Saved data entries
====
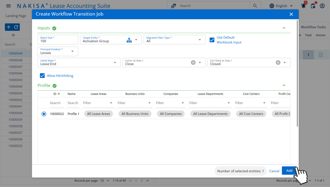The width and height of the screenshot is (330, 187).
Task: Click the Add button to submit the job
Action: tap(289, 171)
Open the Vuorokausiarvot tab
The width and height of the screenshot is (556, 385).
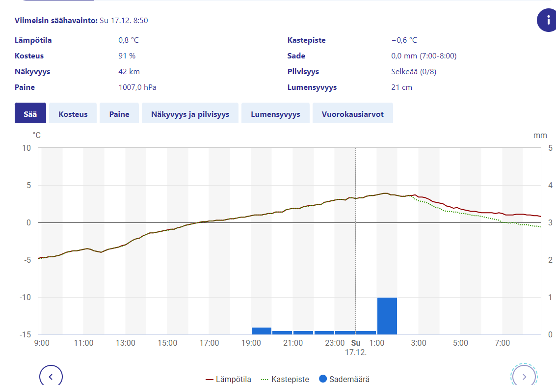pos(352,113)

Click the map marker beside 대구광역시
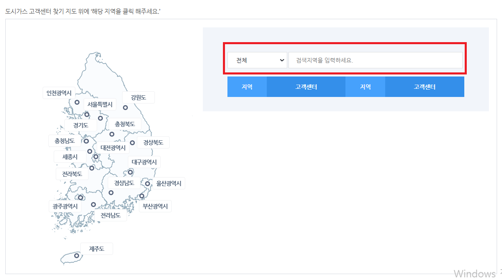click(130, 172)
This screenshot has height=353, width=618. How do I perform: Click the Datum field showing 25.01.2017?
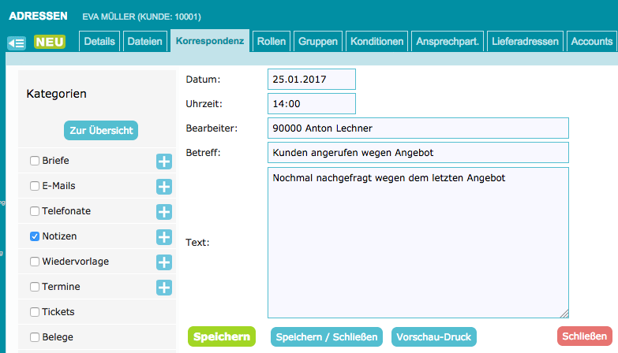[312, 80]
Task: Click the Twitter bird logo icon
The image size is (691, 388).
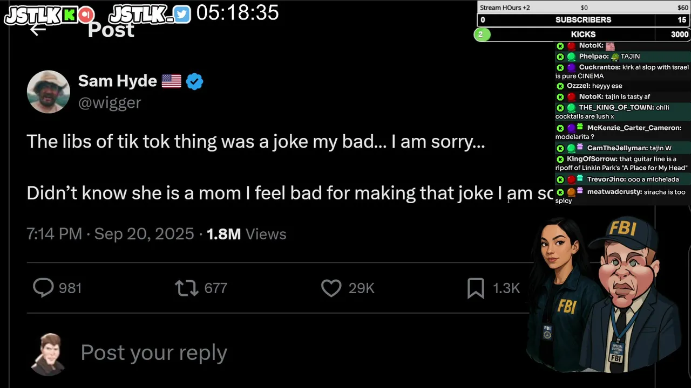Action: point(182,15)
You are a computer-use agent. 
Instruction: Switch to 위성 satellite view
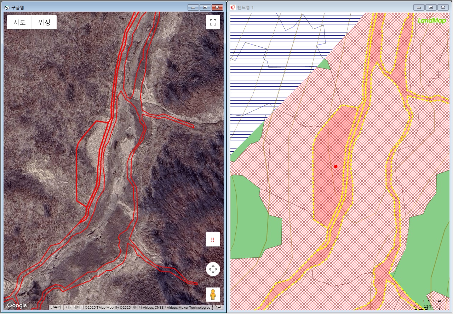44,22
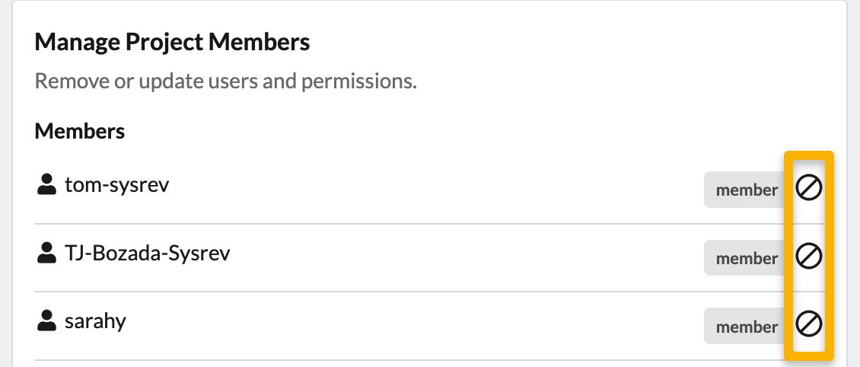860x367 pixels.
Task: Open the tom-sysrev member name
Action: point(116,184)
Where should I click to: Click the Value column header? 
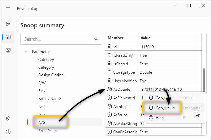145,38
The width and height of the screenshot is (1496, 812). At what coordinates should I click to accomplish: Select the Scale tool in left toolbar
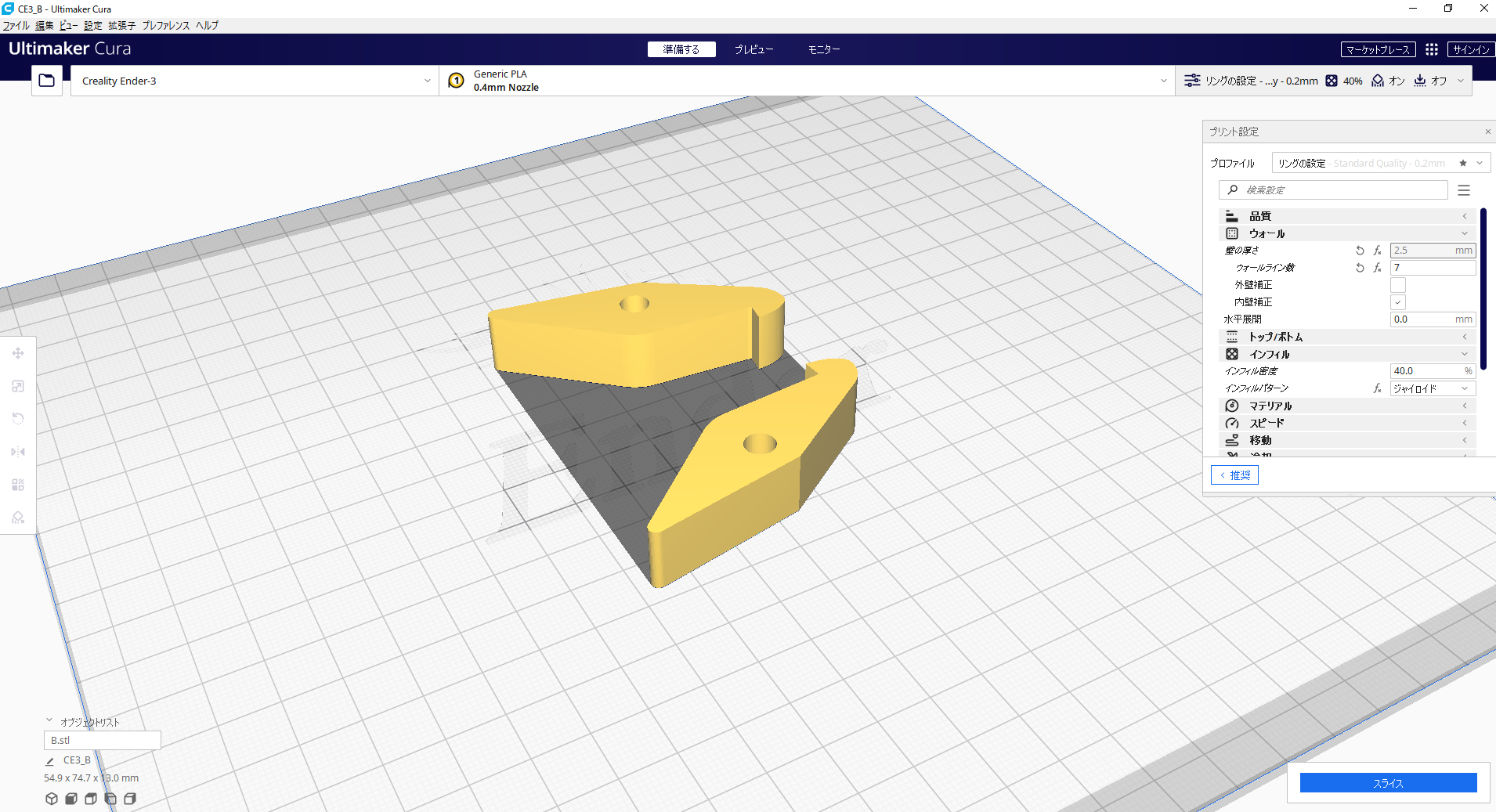[18, 386]
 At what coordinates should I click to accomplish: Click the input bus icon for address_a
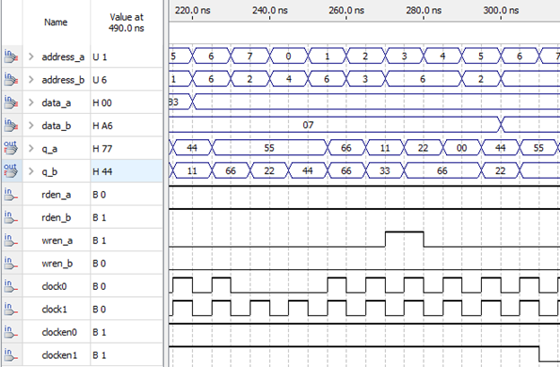[x=11, y=57]
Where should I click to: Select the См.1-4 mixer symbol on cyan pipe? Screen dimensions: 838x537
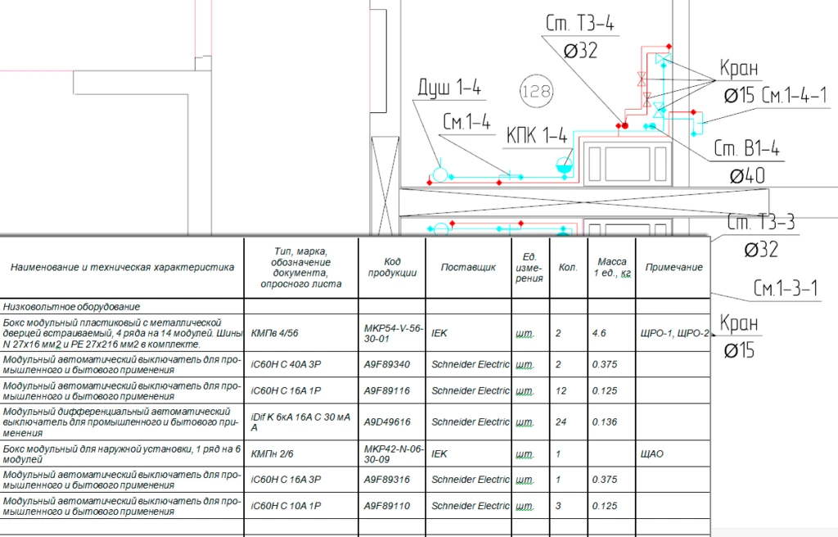pyautogui.click(x=511, y=174)
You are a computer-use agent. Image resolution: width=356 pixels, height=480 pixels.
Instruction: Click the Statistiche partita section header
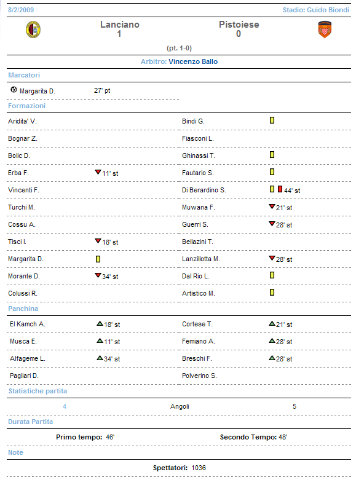point(38,391)
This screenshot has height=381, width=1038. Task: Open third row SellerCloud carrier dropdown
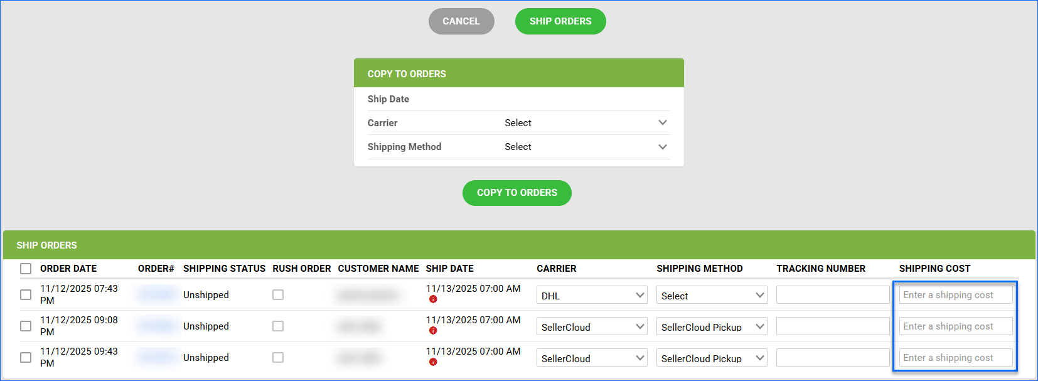(591, 358)
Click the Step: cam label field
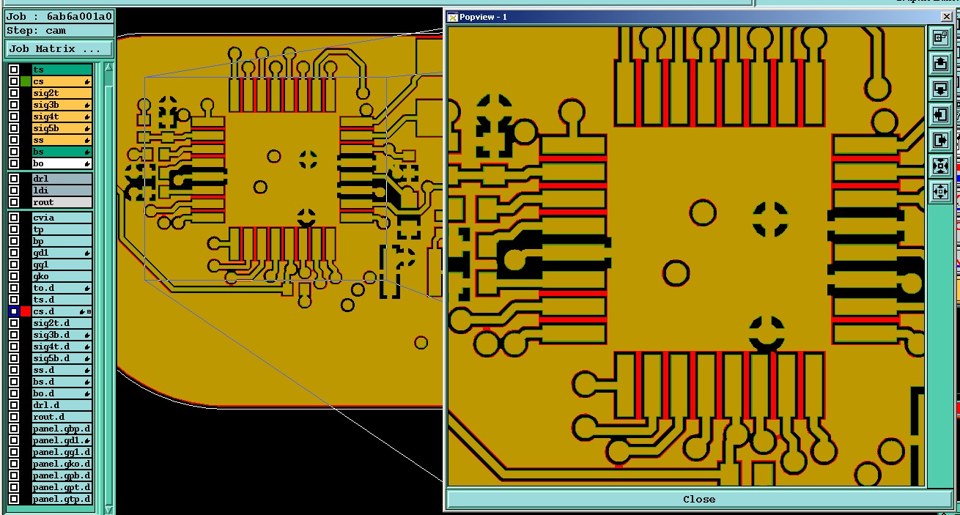960x515 pixels. (x=59, y=30)
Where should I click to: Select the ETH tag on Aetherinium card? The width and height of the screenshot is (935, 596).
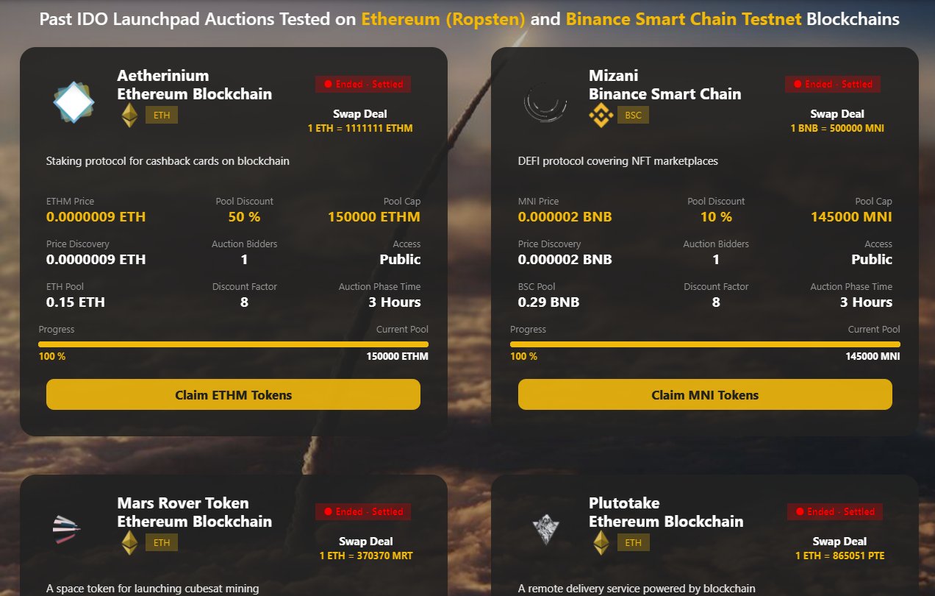[x=162, y=115]
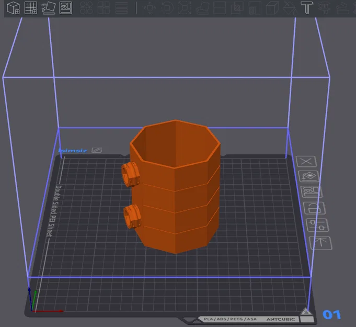Choose the Rotate tool in toolbar
Screen dimensions: 356x327
[167, 8]
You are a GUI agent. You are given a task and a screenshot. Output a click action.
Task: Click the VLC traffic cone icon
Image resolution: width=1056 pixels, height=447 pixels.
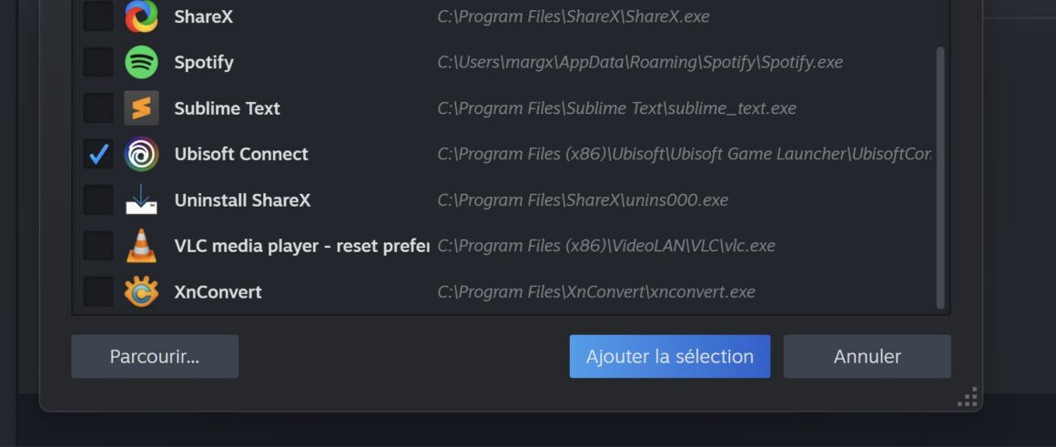[141, 246]
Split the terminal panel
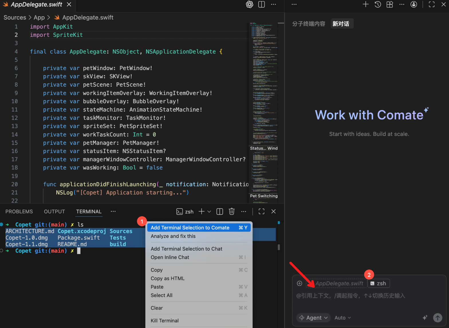The width and height of the screenshot is (449, 328). coord(220,211)
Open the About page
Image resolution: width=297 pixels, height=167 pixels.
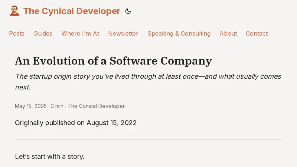[228, 33]
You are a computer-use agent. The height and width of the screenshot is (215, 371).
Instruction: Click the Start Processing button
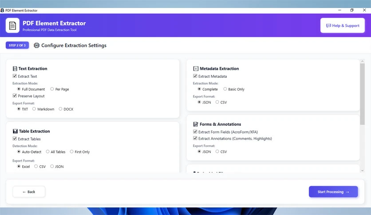tap(333, 192)
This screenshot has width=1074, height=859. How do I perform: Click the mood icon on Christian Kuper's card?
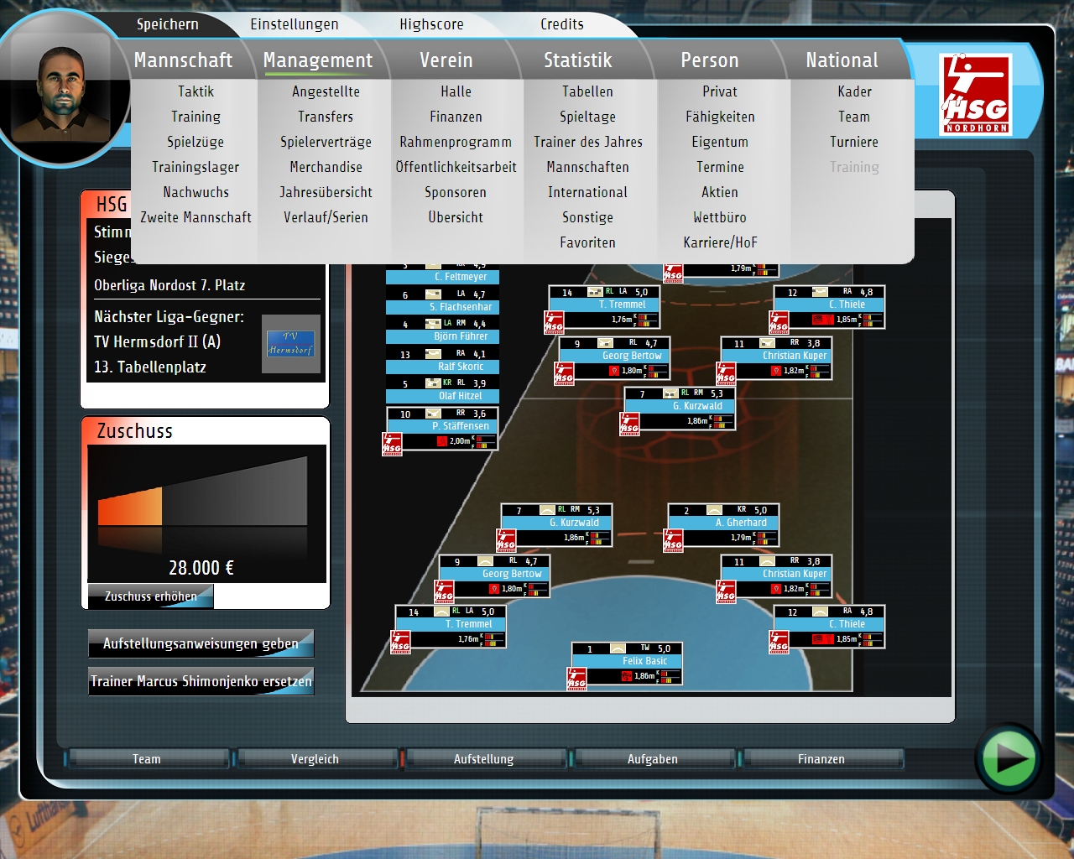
====
### Work required
Using the records given above, list every line that includes the word "computer".

### Answer below
You are a computer-use agent. 
You are a computer-use agent. Image resolution: width=356 pixels, height=480 pixels.
You are a computer-use agent. The height and width of the screenshot is (215, 371).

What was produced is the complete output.